Dans ses discours, Hitler avait quelquefois l’air d’un drogué. Norman Ohler nous explique que c’est en fait toute la société allemande des années 1930 qui l’était… Les nazis ne furent pas que dopés à la haine, ils utilisèrent aussi la chimie. Dans une enquête remarquable de plusieurs années, le journaliste et réalisateur de documentaires révèle qu’une méthamphétamine commercialisée sous le nom de pervitine s’imposa à l’ensemble de la société allemande et remplaça le café. Etudiants, ouvriers ou intellectuels - Heinrich Böll réclamait sa dose - s’adonnèrent à une toxicomanie massive à partir de 1933. On trouvait même des pralines aux amphétamines pour les femmes au foyer qui mincissaient en faisant le ménage, la pervitine agissant aussi comme coupe-faim.

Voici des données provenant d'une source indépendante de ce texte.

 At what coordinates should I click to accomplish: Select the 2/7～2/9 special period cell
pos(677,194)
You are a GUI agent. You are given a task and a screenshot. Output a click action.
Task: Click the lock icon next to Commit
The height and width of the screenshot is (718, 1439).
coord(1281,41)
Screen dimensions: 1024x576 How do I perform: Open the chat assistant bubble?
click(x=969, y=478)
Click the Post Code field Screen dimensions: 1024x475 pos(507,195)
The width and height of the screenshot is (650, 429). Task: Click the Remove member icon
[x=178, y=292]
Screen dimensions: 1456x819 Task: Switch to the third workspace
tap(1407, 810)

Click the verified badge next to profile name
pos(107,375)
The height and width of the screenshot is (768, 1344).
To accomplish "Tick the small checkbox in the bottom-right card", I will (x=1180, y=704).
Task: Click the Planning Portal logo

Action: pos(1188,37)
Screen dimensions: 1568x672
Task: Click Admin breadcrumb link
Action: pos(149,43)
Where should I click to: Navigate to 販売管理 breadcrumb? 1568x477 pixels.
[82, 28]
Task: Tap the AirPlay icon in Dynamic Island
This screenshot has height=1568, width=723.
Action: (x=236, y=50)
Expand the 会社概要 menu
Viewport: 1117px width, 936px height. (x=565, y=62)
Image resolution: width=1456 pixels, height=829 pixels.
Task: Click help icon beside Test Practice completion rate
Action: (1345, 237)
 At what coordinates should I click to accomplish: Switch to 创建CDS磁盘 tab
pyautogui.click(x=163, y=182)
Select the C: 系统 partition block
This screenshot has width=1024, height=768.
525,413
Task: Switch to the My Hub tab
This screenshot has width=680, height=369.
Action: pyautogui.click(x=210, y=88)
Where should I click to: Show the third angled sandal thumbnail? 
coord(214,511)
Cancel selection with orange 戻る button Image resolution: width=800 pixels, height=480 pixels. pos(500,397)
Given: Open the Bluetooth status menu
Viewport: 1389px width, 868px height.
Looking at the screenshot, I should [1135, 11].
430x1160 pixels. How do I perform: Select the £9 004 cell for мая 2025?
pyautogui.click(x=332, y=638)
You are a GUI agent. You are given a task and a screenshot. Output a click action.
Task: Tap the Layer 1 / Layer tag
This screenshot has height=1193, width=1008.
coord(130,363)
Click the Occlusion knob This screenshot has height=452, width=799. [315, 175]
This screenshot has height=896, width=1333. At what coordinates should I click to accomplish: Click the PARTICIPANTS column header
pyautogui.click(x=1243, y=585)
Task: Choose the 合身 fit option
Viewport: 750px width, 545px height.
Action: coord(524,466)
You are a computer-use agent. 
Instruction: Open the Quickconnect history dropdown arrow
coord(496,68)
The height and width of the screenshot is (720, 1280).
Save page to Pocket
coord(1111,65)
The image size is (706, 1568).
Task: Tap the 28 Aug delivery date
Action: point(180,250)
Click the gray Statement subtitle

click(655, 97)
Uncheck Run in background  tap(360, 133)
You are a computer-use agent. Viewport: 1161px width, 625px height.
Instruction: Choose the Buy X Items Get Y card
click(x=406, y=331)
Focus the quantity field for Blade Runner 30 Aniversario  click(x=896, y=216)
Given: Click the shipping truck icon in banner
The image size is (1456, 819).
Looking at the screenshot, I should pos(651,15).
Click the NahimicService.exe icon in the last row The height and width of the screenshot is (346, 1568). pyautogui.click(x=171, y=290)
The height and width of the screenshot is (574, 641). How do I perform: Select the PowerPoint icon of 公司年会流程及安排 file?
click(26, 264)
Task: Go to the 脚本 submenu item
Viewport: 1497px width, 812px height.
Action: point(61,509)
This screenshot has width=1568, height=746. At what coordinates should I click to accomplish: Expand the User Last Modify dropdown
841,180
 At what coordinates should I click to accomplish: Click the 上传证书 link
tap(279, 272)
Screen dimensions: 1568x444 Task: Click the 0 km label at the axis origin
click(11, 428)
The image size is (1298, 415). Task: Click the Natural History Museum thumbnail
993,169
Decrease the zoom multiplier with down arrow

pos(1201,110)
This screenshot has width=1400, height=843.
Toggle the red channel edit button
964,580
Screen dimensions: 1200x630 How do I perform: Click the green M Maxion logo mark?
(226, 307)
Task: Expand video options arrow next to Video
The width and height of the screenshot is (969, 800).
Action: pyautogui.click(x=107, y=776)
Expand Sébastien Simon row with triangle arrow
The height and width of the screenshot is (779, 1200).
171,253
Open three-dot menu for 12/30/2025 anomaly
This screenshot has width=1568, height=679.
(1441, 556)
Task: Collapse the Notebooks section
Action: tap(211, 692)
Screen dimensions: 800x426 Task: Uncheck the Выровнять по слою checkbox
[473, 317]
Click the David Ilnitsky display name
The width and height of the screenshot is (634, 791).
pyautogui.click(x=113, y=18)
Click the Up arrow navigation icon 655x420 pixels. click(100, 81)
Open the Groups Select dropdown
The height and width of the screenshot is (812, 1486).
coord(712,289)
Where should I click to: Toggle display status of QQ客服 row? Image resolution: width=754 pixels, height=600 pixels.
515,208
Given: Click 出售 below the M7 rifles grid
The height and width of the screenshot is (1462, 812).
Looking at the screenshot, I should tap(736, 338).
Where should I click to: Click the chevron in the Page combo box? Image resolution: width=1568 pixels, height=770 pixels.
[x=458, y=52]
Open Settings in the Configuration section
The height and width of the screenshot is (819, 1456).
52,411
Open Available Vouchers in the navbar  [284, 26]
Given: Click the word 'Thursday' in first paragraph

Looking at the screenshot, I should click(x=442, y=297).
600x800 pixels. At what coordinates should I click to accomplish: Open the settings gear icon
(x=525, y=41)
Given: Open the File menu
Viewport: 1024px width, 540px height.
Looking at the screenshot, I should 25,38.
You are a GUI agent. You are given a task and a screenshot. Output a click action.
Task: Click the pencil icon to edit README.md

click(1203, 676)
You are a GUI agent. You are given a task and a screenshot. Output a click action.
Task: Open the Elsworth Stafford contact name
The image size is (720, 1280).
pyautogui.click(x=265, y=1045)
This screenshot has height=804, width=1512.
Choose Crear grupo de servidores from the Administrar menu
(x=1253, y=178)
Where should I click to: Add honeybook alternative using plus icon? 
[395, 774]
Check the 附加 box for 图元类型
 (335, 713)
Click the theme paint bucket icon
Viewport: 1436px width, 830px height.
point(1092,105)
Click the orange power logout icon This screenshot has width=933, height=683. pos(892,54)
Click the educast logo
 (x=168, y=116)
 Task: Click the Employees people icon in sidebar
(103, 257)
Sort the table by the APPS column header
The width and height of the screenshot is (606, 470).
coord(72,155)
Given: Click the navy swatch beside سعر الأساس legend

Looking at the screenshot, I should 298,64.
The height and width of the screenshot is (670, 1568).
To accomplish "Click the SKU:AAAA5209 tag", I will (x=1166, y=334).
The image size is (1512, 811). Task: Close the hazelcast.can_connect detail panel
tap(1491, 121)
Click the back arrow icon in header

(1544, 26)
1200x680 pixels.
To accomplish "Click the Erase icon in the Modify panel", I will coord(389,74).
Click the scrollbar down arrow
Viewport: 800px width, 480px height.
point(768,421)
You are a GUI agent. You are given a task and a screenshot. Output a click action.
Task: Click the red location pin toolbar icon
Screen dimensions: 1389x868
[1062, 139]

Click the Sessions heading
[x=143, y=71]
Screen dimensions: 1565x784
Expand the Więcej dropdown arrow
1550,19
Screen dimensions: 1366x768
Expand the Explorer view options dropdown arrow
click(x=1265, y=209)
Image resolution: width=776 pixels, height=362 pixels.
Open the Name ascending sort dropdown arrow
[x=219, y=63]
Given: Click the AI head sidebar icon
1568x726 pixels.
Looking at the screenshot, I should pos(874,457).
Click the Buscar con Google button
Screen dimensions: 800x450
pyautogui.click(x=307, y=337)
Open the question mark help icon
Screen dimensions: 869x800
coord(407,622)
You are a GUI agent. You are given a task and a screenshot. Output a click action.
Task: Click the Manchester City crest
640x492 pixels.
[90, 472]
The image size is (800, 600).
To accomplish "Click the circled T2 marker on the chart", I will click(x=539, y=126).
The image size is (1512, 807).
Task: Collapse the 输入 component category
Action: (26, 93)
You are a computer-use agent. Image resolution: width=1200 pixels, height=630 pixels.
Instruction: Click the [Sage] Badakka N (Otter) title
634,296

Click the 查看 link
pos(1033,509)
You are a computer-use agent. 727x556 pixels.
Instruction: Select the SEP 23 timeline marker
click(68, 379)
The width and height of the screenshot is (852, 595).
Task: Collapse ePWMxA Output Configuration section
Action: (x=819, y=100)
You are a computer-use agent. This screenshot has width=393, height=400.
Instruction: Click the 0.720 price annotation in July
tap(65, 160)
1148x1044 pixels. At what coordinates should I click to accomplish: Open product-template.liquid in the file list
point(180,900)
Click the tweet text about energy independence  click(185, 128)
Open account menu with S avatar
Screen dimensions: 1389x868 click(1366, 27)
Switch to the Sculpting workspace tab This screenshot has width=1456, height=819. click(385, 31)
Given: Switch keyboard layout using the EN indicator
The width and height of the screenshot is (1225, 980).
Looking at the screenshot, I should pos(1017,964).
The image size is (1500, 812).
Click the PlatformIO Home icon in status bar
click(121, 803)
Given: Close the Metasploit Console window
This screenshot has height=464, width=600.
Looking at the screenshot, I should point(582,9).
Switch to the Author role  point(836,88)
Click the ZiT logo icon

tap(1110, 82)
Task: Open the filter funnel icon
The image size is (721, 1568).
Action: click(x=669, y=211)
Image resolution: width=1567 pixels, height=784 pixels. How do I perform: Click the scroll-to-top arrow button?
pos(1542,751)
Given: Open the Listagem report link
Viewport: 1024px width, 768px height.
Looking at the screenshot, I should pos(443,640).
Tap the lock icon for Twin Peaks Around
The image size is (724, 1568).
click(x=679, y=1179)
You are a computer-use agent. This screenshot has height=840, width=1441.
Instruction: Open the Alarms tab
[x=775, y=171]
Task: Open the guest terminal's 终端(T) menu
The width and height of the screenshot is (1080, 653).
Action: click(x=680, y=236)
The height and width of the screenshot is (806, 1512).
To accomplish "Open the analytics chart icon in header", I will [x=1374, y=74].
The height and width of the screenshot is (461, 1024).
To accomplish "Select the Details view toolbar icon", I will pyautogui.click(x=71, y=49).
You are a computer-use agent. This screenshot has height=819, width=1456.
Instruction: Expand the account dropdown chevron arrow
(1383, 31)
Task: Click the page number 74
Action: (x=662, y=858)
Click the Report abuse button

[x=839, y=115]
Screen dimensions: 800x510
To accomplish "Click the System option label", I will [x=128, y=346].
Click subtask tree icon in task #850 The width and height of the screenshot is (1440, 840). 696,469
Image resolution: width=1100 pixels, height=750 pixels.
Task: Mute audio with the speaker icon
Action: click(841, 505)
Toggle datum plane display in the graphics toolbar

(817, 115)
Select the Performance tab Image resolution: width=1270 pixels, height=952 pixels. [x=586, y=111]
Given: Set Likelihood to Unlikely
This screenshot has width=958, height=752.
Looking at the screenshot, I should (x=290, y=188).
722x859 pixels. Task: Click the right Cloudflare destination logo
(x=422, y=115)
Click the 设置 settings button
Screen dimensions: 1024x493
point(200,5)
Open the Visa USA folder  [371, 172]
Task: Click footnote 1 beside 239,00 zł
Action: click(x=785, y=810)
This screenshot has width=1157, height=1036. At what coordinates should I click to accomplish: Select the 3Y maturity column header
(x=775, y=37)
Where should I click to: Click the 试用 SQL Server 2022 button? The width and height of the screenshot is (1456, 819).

Les nazis, qui condamnaient toutes les drogues sauf celle du national-socialisme qu’ils finirent par mettre en gélules, virent le profit qu’ils pouvaient tirer militairement de soldats qui ne dormaient pas et n’avaient jamais peur. Avant l’entrée en guerre, 35 millions de doses furent commandées par la Wehrmacht et la Luftwaffe aux usines Temmler, sous la houlette du professeur Otto F. Ranke, lui-même camé et dealer en chef d’une armée allemande qui privilégiait la défonce et l’attaque. Le Blitzkrieg est alors envisagé comme une guerre du speed. D’une plume alerte, Norman Ohler décrit ainsi un Rommel sur son char pendant la bataille de France comme une scène d’Easy rider. Sans faire de parallèle hâtif, on constate que les terroristes aujourd’hui carburent eux aussi au captagon, un stimulant à base d’amphétamines surnommé la "drogue des djihadistes".
L’évocation de ce IIIe Reich en trip cauchemardesque de douze ans - n’oublions pas que Goering était morphinomane - fait la part belle au rondouillard docteur Morell, médecin personnel du Führer qu’il nomme le "patient A" dans ses carnets. C’est ce producteur d’opium qui transforme un Hitler anémié et fantomatique en junkie piquousé à coups de stéroïdes, d’opiacés et de cocaïne. On comprend mieux certaines décisions absurdes prises dans le bunker devant des généraux médusés.
Comme l’indique dans sa postface l’historien allemand Hans Mommsen, L’extase totale, qui ne prétend pas tout expliquer par un substitut chimique, modifie la vision du régime nazi. Un livre à tout point de vue… stupéfiant ! L. L.